[R-sig-ME] compare fit of GLMM with different link/family

Wed Feb 2 18:36:18 CET 2022

Ben Bolker writes:
 >    Getting back to this late.

Thanks for getting back to it.

 > I think this all basically makes sense.  I would phrase it as
 > saying that what we are doing when we calculate the
 > "(log)likelihood" of a *continuous* response is in practice
 > calculating a (log) likelihood *density* (that's why the value can
 > be >1); as Phillip suggests, if we write it out as a likelihood
 > then there is an implicit 'delta-x' in the expression that makes it
 > a probability.  When we take the log that turns into an additive
 > constant, and we know that we can drop additive constants without
 > affecting the inferential machinery.

Do you include AIC as part of inferential machinery?  
To me AIC makes sense if loglik is really log of a probability 
(which would make it a measure of information).
And the probability depends on these deltas.  Which are not 
necessarily the same for all values of the response variable.
I can see the AIC reported as a sort of "AIC density" which
has to be multiplied by the size of a neighborhood representing
the intervals for all the outputs.

 > Put another way, as long as our implicit dx is the *same*
 > throughout our equations, we can ignore it.

Equations?  I think it's ok, at least for this argument, to 
imagine that the independent variables are exact and that the 
model is exact, but if you want to compute a probability of the
output (dependent variable) then considering the output values 
exact would mean a probability of zero for any continuous 
distribution.  The probability of the output makes sense if
the outputs are all changed to ranges reflecting measurement
error (and for that matter the information content of the
outputs).  If all of the values of the dependent variable have 
the same delta (which would be unusual if the measurements 
cover several orders of magnitude), and assuming that delta
is small enough so that the PDF doesn't change much over
any of those ranges then the probability would be
 your "density" likelihood function * (delta ^ #datapoints).
Your loglik density could be viewed as the probability if all 
of the deltas = 1, and when loglik>0 then clearly the pdf 
changes a lot over that delta.

So you're assuming several conditions that are not always met.
Or making several approximations that can sometimes be good and 
other times be bad.  (I guess you'll say, yes, and a lot more
assumptions/approximations besides!)

Especially when the output values range over several orders of
magnitude it seems unlikely that they represent intervals of
the same size and much more likely that the logs represent
intervals of similar sizes.  
In any case, the intervals can't be the same sizes for both 
the original outputs and their logs.

It occurs to me that your approximation of just measuring the 
pdf at one point assumes the same value for the entire interval, 
which makes all of the deltas independent - the formula above 
could be claimed to account for different deltas by changing
delta ^ #datapoints with the product of the deltas.  
But really each interval should be evaluated on the CDF to 
account for the fact that the PDF changes over the interval.

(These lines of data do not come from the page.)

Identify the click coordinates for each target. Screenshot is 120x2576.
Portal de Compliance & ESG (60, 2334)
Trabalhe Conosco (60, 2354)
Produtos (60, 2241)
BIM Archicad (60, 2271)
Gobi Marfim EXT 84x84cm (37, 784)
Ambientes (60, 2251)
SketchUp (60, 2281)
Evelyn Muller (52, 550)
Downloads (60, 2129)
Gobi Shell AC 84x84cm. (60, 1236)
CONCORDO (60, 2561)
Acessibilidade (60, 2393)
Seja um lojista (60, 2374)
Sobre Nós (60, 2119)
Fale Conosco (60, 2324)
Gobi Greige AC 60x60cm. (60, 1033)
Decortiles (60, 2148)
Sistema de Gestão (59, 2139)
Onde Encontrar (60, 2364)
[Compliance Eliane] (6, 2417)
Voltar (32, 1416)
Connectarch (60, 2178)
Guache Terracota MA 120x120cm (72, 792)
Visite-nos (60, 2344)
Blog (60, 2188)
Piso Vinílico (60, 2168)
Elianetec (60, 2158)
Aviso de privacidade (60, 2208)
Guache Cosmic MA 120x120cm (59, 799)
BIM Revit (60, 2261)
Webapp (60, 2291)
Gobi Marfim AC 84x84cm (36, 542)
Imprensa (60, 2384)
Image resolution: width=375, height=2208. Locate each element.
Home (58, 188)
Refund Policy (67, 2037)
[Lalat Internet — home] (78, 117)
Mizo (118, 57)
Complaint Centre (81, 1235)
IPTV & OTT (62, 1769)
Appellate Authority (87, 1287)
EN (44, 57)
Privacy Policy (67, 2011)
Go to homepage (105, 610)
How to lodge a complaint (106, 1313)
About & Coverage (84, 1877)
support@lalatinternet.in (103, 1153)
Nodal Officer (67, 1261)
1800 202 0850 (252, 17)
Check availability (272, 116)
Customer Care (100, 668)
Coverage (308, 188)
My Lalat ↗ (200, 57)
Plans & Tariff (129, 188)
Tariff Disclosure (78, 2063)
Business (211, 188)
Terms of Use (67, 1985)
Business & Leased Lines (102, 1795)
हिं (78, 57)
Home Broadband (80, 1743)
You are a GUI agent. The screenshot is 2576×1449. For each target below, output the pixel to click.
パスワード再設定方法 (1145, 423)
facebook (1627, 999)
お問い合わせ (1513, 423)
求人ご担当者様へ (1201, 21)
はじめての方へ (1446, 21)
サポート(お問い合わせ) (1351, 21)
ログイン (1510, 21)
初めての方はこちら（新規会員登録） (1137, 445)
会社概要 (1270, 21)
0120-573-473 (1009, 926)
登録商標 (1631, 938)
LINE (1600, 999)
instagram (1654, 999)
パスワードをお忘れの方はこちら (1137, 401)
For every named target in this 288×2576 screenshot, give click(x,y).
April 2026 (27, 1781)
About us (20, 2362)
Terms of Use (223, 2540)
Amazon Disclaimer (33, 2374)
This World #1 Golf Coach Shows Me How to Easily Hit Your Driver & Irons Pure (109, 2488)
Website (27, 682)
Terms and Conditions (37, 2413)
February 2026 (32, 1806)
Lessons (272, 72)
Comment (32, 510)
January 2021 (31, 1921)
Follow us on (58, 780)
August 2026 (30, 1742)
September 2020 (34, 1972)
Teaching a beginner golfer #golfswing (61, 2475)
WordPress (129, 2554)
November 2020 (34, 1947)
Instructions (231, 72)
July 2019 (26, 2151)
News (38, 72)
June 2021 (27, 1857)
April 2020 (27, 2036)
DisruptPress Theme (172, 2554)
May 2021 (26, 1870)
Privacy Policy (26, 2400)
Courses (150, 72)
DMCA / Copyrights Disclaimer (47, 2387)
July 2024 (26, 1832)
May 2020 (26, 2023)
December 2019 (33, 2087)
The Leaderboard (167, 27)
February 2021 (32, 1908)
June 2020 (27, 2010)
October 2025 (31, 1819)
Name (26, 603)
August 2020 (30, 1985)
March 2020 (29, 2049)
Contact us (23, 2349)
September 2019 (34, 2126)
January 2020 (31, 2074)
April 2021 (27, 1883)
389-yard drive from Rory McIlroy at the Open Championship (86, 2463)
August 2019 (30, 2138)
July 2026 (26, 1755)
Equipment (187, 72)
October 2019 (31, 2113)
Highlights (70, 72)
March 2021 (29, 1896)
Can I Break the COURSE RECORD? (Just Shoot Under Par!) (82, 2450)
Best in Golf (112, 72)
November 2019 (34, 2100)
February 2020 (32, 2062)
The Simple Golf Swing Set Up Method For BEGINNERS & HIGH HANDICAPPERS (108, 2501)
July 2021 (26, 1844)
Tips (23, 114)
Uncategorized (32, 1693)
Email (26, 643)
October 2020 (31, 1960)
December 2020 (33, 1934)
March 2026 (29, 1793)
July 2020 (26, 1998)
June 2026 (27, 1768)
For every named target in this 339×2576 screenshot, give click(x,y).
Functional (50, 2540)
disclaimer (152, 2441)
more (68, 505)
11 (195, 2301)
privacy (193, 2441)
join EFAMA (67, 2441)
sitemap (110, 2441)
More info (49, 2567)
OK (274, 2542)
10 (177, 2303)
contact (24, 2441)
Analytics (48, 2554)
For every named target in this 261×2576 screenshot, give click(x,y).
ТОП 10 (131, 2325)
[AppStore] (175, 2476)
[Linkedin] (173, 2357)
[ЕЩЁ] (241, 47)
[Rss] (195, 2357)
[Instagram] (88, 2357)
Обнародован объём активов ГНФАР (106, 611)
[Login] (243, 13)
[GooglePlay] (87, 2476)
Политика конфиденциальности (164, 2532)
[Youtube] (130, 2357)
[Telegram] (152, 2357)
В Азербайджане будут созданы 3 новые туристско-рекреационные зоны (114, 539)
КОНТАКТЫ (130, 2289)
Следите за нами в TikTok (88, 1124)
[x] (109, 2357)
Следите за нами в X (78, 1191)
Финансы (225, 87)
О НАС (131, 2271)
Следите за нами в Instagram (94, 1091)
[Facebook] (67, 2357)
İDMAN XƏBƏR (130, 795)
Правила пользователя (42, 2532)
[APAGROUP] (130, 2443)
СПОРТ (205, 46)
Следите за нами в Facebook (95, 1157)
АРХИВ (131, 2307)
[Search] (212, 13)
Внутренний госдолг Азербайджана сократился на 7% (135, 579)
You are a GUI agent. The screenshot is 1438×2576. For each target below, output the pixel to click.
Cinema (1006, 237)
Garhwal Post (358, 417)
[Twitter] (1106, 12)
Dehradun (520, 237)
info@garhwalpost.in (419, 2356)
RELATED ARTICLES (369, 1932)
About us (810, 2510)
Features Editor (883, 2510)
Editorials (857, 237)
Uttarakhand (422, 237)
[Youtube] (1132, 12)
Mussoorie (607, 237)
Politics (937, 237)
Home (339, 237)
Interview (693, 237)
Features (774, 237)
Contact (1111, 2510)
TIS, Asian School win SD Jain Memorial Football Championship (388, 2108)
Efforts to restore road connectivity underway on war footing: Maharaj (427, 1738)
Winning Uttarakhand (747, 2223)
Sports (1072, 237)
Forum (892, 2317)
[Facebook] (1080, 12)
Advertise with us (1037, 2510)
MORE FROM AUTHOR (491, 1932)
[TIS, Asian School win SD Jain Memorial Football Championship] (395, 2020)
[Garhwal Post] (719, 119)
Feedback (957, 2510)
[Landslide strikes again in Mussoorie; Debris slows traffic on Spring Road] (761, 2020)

Do you agree that the probabilities I would compute with 
ranges of outputs would be comparable to those I'd compute
with log transformed ranges in another model?  I had the
impression before that this was the same correction as the 
one you've referred to (not quite described).  But it now
occurs to me that your correction may only be correcting for
the size of the intervals, and not also for the changes in
the PDF over the intervals.  

Where can I find more details on the correction for 
transformation of the output variable?

 >  The other complication is that the likelihood of a mixed model
 > *does* involve an integral (but it's an integral over the random
 > effects, and doesn't come into the argument above).

I think I understand that random effects involve an integral,
but I don't yet see the complication that introduces.
Perhaps it's related to how that integral is evaluated?